**GIVEN TEXT**.
::::::::::

AGT Trans Comedian Julia Scotti Tells Her Comeback Story in JULIA SCOTTI: FUNNY THAT WAY

Julia Scotti: Funny That Way
Julia Scotti: Funny That Way

Since 1980, Julia Scotti has been performing in clubs and theaters throughout the United States and Canada, performing for the first 20 years as Rick Scotti and appearing on bills with Jerry Seinfeld and Chris Rock. Now, after a long hiatus, the trans comedian returns to the stage as “the crazy old lady of comedy,” all documented in the new film Julia Scotti: Funny That Way.

Directed by Susan Sandler (writer of Golden Globe nominated Crossing Delancey), Julia Scotti: Funny That Way – is a funny, moving, and timely documentary portrait of trans comedian Julia Scotti who has just returned in a Showtime comedy special in a different gender after a 30 years hiatus.

Winner of Audience Choice at the Paley Center for Media DocPitch Competition, Julia Scotti: Funny That Way with World Premiere at Nantucket Film Festival, was an official selection at aGLIFF (All Genders, Lifestyles, and Identities Film Festival) for its Southwest Premiere, an official selection for the Documentary Competition at Geena Davis’s Bentonville Film Festival, and New York Premiere as an official selection at Newfest, the 32nd Annual New York LGBTQ+ Film Festival (running October 16-27 and available to watch anywhere in the United States.)

::::::::::

**DATA**.
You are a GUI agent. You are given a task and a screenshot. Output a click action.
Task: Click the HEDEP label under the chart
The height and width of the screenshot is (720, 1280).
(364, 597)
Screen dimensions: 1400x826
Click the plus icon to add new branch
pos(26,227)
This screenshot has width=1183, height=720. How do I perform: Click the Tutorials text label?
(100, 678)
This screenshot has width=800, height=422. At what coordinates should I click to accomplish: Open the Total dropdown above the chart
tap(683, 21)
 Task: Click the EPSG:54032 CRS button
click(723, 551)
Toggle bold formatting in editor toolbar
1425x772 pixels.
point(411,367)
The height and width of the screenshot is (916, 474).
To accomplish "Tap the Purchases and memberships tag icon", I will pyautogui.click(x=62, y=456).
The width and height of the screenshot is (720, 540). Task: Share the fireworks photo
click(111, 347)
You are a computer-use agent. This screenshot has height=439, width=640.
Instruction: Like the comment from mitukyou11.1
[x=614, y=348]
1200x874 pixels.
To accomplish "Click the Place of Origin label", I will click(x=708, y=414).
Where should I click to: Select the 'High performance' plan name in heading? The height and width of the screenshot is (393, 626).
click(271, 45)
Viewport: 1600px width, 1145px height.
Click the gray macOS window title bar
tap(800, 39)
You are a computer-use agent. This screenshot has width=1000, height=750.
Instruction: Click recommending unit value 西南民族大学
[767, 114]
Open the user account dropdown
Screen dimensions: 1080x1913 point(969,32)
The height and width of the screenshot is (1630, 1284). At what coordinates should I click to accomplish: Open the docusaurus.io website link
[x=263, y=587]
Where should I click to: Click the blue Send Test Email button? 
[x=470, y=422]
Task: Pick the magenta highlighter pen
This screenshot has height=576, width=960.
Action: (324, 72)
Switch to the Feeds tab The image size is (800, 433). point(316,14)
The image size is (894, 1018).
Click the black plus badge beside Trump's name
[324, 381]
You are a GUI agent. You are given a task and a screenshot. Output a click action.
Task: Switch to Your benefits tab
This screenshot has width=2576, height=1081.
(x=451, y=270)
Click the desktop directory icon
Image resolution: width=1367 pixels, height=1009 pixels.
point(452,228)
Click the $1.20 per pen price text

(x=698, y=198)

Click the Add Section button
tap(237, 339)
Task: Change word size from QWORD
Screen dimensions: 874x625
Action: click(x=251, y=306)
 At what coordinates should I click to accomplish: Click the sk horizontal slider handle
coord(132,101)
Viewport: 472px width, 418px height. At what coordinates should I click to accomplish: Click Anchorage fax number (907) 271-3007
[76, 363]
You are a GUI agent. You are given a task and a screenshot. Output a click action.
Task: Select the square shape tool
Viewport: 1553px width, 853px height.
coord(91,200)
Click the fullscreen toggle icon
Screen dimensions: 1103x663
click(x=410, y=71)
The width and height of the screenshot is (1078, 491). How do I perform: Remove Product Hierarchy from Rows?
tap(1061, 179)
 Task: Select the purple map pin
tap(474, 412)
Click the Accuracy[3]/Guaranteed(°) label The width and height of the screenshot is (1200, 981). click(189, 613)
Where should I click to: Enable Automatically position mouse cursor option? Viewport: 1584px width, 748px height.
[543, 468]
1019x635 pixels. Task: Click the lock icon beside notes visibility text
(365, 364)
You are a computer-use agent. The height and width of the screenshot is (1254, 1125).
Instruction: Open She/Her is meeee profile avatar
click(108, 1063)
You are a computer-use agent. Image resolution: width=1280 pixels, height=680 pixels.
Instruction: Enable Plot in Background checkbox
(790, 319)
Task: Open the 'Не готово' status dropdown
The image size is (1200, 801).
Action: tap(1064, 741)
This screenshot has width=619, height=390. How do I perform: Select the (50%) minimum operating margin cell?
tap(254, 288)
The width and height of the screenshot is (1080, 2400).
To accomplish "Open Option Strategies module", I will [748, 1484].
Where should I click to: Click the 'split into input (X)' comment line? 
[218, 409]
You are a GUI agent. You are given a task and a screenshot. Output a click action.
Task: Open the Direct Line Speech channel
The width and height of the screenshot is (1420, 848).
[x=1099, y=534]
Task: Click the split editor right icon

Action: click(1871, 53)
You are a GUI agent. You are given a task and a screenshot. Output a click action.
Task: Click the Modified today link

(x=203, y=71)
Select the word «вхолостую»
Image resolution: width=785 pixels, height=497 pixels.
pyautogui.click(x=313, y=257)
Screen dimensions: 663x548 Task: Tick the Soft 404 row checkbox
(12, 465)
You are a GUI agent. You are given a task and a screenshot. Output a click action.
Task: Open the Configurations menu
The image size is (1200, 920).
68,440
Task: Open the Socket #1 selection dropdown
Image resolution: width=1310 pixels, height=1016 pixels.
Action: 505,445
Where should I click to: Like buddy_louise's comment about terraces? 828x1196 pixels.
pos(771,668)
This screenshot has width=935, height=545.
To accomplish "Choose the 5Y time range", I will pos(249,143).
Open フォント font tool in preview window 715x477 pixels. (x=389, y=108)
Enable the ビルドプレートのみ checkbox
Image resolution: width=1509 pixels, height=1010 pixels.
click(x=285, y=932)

::::::::::

**PROBLEM STATEMENT**.
Retype the stretch of the Julia Scotti film text from "Winner of Audience" through "the United States.)", keeping every word and mark unchanged. None of the data has any bearing on the work that comes next.

**RESULT OF THIS EXERCISE**.
Winner of Audience Choice at the Paley Center for Media DocPitch Competition, Julia Scotti: Funny That Way with World Premiere at Nantucket Film Festival, was an official selection at aGLIFF (All Genders, Lifestyles, and Identities Film Festival) for its Southwest Premiere, an official selection for the Documentary Competition at Geena Davis’s Bentonville Film Festival, and New York Premiere as an official selection at Newfest, the 32nd Annual New York LGBTQ+ Film Festival (running October 16-27 and available to watch anywhere in the United States.)